Kathrin Oertel und mehrere Spitzenfunktionäre der islamfeindlichen Pegida-Bewegung haben ihre Ämter niedergelegt. Das berichtet der Stern. Demnach haben die Mitglieder der "Patriotischen Europäer gegen die Islamisierung des Abendlandes" bei einem Treffen des sogenannten Organisationsteams am Dienstagabend hingeworfen. Damit verliert die islamkritische Bewegung ihr zweites bekanntes Gesicht. Vor wenigen Tagen war Lutz Bachmann von seinen Ämtern zurückgetreten.

Grund für den Rückzug der 37-jährigen Oertel und der anderen Führungsmitglieder soll die Rolle von Bachmann sein, früherer Kopf der Bewegung. Der Stern zitiert Pegida-Mitglieder, die kritisieren, der 42-Jährige versuche nach wie vor, Einfluss auf die Bewegung zu nehmen. Er erkenne nicht an, dass er der Sache im Wege stehe, heißt es. 

Zu den Mitgliedern, die ihre Ämter nun niederlegen, gehören neben Oertel auch der zweite Vorsitzende des Pegida-Vereins, Rene Jahn, das AfD-Mitglied Achim Exner, der Wirtschaftsberater Bernd-Volker Lincke und der ehemalige CDU-Stadtrat von Meißen, Thomas Tallacker. Das bestätigte Jahn der Bild-Zeitung. "Hintergrund ist der Verbleib von Herrn Bachmann im Orga-Team der Pegida sowie die mangelnde Abgrenzung von Legida in Leipzig", sagte er.

Kathrin Oertel war für eine Stellungnahme nicht zu erreichen. Tallacker sagte auf Nachfrage der dpa, er wolle sich noch nicht dazu äußern. Laut des Stern-Berichts haben sich alle Beteiligten darauf geeinigt, sich bis zum morgigen Donnerstag nicht zu den Personalien zu äußern.

Bei Pegida selbst klingt es anders

Auf ihrer Facebook-Seite stellt Pegida die Lage anders dar. Oertel hat demnach vorerst ihr Amt als Pressesprecherin niedergelegt. "Dies ist massiven Anfeindungen, Drohungen und beruflichen Nachteilen geschuldet", heißt es. "Wenn aber nachts schon irgendwelche Fotografen und andere komische Gestalten um ihr Haus schleichen, da kann man es der stärksten Frau nicht übel nehmen, wenn sie eine Auszeit braucht." Von der Rolle Bachmanns ist nicht die Rede.
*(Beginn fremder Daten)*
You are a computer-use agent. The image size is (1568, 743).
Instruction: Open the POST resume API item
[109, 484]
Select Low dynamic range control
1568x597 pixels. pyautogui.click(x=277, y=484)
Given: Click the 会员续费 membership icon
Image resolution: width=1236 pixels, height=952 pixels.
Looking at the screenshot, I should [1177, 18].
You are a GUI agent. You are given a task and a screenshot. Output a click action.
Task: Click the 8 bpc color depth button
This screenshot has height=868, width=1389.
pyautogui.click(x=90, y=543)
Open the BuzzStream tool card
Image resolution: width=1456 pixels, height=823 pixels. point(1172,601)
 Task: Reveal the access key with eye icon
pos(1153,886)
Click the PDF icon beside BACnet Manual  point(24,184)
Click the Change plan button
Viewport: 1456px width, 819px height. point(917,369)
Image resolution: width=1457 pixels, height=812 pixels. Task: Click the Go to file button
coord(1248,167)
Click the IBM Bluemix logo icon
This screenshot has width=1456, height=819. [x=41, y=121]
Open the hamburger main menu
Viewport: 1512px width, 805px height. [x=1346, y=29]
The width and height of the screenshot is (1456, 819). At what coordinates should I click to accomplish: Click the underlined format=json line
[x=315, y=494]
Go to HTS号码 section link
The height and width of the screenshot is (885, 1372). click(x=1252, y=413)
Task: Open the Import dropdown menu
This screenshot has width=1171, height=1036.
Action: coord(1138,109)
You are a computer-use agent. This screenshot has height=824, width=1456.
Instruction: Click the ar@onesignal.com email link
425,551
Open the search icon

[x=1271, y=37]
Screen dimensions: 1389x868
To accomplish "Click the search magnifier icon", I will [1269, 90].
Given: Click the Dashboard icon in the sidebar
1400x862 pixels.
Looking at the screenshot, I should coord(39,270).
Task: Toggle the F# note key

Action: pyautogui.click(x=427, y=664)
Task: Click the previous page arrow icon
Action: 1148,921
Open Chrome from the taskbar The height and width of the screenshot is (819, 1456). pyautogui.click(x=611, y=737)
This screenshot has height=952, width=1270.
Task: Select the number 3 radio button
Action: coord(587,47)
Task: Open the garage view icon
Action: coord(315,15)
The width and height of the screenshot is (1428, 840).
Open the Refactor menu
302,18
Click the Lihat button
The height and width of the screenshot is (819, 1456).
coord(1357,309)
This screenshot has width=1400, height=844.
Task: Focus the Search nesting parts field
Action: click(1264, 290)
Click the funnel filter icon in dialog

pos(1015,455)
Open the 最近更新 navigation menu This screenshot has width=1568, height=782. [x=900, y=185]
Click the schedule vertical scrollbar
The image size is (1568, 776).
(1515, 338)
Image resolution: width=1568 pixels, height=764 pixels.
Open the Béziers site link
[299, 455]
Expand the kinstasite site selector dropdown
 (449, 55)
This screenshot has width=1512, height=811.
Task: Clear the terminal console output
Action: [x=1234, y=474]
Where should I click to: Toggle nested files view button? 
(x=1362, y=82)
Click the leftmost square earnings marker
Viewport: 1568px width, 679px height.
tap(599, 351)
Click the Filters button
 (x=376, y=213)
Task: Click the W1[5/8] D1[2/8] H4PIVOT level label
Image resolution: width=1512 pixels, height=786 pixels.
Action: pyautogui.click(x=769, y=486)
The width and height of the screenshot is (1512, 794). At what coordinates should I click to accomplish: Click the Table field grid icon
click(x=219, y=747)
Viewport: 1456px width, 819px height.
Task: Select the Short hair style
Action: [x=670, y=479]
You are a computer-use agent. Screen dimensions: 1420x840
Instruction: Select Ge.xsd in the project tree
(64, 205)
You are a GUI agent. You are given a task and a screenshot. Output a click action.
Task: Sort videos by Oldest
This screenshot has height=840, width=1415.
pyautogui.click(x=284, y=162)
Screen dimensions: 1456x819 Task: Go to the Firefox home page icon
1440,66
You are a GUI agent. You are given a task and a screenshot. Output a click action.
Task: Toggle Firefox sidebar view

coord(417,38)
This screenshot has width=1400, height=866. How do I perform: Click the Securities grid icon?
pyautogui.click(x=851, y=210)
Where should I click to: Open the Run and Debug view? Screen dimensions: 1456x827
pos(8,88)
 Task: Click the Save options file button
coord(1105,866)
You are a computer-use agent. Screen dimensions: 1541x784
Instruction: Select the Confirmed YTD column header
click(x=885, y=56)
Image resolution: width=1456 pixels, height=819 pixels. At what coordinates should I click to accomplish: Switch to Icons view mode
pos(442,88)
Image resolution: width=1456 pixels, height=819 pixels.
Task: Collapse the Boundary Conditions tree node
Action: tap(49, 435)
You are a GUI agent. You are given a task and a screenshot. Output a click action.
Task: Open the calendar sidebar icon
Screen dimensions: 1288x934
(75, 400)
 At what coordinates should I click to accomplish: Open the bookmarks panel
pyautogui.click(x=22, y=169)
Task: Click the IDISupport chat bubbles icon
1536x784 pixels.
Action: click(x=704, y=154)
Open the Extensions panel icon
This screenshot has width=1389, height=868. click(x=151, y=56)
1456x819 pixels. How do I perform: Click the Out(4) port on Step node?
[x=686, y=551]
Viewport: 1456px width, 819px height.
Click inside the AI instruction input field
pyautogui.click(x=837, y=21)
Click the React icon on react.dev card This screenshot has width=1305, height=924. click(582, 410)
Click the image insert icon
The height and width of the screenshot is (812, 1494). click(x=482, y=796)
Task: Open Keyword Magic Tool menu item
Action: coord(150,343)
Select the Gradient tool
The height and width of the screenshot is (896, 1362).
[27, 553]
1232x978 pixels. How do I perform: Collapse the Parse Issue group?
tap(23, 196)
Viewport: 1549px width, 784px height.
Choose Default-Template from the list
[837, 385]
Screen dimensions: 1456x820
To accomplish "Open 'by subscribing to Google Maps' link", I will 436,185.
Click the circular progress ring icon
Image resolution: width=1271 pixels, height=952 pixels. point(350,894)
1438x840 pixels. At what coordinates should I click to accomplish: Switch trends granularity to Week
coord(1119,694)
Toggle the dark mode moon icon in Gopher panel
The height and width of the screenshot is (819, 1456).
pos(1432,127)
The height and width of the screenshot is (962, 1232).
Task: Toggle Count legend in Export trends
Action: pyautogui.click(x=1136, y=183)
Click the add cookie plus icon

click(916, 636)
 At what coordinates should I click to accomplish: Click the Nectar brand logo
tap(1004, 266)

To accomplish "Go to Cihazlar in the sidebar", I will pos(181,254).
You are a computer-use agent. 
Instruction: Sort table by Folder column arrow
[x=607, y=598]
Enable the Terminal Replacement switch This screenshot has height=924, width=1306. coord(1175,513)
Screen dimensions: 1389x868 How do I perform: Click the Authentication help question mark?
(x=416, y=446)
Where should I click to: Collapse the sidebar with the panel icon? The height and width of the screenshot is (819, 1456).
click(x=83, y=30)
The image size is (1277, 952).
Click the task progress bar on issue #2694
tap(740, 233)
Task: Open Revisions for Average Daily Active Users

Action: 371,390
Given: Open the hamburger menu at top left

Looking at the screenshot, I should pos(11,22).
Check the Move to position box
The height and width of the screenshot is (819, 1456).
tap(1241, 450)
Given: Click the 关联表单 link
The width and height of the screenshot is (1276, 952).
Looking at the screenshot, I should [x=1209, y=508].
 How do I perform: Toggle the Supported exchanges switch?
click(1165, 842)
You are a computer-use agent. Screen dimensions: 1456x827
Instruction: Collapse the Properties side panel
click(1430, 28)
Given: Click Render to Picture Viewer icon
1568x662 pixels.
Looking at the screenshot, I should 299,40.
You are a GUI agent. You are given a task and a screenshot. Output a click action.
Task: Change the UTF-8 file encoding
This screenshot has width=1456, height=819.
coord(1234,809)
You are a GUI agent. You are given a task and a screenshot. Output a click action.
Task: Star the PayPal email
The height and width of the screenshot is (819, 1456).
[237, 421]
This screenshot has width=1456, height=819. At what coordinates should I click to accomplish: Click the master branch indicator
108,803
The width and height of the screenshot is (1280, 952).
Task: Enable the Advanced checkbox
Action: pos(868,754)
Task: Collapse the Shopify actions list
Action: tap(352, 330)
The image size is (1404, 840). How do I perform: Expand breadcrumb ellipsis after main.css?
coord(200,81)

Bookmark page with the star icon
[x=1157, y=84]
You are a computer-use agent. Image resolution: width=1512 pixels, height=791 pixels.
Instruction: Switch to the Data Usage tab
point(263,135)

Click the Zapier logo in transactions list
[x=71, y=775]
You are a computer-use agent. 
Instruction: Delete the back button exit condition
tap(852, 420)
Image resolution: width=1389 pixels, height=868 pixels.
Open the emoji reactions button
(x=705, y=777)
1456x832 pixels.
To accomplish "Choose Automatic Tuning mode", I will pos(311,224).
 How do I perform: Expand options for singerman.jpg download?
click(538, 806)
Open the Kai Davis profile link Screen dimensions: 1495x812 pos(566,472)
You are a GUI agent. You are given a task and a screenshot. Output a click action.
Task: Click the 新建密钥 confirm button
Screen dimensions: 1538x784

Auch Tallacker sei wegen beruflicher Nachteile von seinen Ämtern zurückgetreten. Er habe durch den Verlust etlicher öffentlicher Aufträge "massive Probleme" mit seiner Firma. Eine neuer Vorstand soll "in den nächsten Tagen in einer Sondersitzung" gewählt werden.

Bachmann war vergangene Woche zurückgetreten. Hintergrund sind Ermittlungen wegen des Verdachts der Volksverhetzung gegen ihn, die die Staatsanwaltschaft Dresden aufgenommen hat. Dabei geht es um Facebook-Posts mit ausländerfeindlichen Beleidigungen, die von Bachmann stammen sollen. Sie enthalten menschenverachtende Bezeichnungen wie "Viehzeug", "Gelumpe" und "Dreckspack" in Bezug auf Ausländer.

Pegida ist ein Verein, die Spitze besteht aus zwölf Personen, die Teil des sogenannten Orga-Teams sind. Die Bewegung organisiert seit einigen Monaten islamfeindliche Kundgebungen und Protestmärsche, vor allem in Dresden. Zu den Treffen, die meist am Montagabend stattfinden, waren mehrere Tausend Menschen gekommen.